I feel sad again.
Music: Strike Anywhere, Grob, Saves the Day, Blondie, Lube
I feel better now. I felt shitty before again. Why?
Because Jonathan never wrote back to me. I feel so
pathetic. Even if he doesn't like me, he should write
back. Its not nice to ignore. I think I scared him away. I
wish we could at least be friends then, but now I don't
know the chances of that happening. I'm thinking about
writing to him on Monday and tell him that even if he
doesn't like me, its alright, but let's be friends at
least? I would be happier if we would be more... yes, but
I could live with friends only. (I wouldn't tell him the
last line.) I think I will write to him on Monday... give
him until then to reply. Just in case he didn't check his
email yet or that he's thinking of what to say. Oh well,
time to move on I guess.
I felt incredibly shitty. My stomach did flip flops. I had
this sickly feeling rush up to my chest. It can't seem to
make its way out of my mouth.
All I want is a nice, smart, interesting, and attractive
guy. And Jonathan is. But I guess he thinks I'm not.

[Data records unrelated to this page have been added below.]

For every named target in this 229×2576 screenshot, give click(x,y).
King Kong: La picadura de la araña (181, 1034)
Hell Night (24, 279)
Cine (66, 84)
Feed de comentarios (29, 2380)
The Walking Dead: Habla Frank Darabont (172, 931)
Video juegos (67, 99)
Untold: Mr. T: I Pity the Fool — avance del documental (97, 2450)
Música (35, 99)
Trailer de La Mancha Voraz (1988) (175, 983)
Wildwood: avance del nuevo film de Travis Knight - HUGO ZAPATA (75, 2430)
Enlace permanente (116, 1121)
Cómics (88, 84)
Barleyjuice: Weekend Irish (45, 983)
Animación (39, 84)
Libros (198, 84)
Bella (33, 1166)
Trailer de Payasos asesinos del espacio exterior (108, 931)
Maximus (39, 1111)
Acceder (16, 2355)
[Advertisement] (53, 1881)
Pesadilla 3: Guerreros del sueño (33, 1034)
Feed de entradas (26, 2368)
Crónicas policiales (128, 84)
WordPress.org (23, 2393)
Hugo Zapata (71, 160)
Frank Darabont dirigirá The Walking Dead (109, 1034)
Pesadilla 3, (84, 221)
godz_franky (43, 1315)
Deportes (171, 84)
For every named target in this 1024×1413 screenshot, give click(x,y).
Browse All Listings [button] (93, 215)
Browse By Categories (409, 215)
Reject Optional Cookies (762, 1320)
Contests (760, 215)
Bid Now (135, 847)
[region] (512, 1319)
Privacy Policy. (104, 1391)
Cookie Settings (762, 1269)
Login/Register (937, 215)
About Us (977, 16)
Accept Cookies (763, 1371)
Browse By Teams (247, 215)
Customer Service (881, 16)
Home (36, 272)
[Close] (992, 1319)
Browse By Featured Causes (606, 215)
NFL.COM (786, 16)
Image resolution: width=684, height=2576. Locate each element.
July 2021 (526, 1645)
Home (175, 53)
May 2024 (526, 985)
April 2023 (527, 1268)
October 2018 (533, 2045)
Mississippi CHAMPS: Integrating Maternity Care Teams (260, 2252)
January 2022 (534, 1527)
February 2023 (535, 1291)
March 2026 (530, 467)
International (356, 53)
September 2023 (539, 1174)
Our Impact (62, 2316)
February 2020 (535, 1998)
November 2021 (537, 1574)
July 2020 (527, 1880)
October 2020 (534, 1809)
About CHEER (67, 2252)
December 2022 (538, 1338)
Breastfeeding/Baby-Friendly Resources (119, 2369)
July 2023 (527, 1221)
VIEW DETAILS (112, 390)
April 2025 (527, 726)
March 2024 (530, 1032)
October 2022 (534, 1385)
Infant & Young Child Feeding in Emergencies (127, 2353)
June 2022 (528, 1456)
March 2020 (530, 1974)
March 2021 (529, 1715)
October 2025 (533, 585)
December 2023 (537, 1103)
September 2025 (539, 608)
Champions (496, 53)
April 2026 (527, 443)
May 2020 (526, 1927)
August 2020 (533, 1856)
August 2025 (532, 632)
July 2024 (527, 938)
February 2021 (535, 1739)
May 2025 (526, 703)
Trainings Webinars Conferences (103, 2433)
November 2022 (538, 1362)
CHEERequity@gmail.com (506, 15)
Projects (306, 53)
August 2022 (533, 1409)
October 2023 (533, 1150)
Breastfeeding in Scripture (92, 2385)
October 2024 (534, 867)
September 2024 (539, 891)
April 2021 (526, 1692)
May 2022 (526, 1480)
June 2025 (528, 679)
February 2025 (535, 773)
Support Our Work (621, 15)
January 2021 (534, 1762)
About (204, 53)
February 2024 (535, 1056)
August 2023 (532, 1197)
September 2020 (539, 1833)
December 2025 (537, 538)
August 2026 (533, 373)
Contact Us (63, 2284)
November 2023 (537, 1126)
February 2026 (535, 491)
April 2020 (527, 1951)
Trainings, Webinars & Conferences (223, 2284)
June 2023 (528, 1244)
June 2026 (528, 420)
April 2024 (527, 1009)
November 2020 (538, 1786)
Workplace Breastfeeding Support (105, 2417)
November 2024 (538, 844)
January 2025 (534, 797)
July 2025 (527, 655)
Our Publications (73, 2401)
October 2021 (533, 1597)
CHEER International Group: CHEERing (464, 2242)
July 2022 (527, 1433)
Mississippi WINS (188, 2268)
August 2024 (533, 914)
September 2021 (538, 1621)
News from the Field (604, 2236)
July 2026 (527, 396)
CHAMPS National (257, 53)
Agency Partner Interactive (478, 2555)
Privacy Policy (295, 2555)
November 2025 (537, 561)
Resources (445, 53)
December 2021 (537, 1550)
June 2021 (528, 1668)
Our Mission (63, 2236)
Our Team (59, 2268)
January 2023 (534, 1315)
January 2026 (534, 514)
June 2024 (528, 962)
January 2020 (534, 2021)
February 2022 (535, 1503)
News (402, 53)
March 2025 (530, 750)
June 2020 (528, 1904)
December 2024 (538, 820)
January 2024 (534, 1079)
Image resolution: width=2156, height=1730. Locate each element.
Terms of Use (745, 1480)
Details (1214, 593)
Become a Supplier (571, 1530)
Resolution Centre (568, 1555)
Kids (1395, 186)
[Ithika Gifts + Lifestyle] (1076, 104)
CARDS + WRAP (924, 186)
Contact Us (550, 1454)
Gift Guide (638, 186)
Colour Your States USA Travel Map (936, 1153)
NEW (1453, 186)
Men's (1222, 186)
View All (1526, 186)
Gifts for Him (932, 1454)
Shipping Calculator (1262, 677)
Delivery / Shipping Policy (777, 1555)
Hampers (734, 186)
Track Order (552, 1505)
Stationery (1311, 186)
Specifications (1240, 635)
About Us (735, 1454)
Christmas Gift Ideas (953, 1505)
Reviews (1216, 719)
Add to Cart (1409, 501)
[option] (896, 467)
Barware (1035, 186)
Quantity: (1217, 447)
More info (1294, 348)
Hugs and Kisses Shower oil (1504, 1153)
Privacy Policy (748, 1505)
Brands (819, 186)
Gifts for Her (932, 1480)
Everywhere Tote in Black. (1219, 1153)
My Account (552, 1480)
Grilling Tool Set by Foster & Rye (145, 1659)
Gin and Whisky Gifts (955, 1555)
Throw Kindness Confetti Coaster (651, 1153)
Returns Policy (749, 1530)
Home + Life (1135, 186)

I
don't know why he doesn't like me, but I can't think of
why he would like me either. I feel better now, but I'm
still a bit sad and depressed.
Its 5:01 AM Sunday, I should head to bed. I didn't shower.
Ick. Too lazy.
Hmm, should I go to the organizing meeting for the
National Student anti-war conference thats being held next
week? The organizing meeting is at 5 PM. But Arpana asked
me tonight if I could go to a party for her parents at
6:30 or 7 PM. I said okay. I already said I would go to
the organizing meeting last week though. Blah... maybe I
can go to both. Leave the organizing meeting earlier and
arrive at the party a lil late. It never happens that way
though. If I stay for 1.5 hours tops at the meeting... I
can get to the party around 7:10 hopefully. I'll find out
from Arpana tomorrow about what time it starts exactly.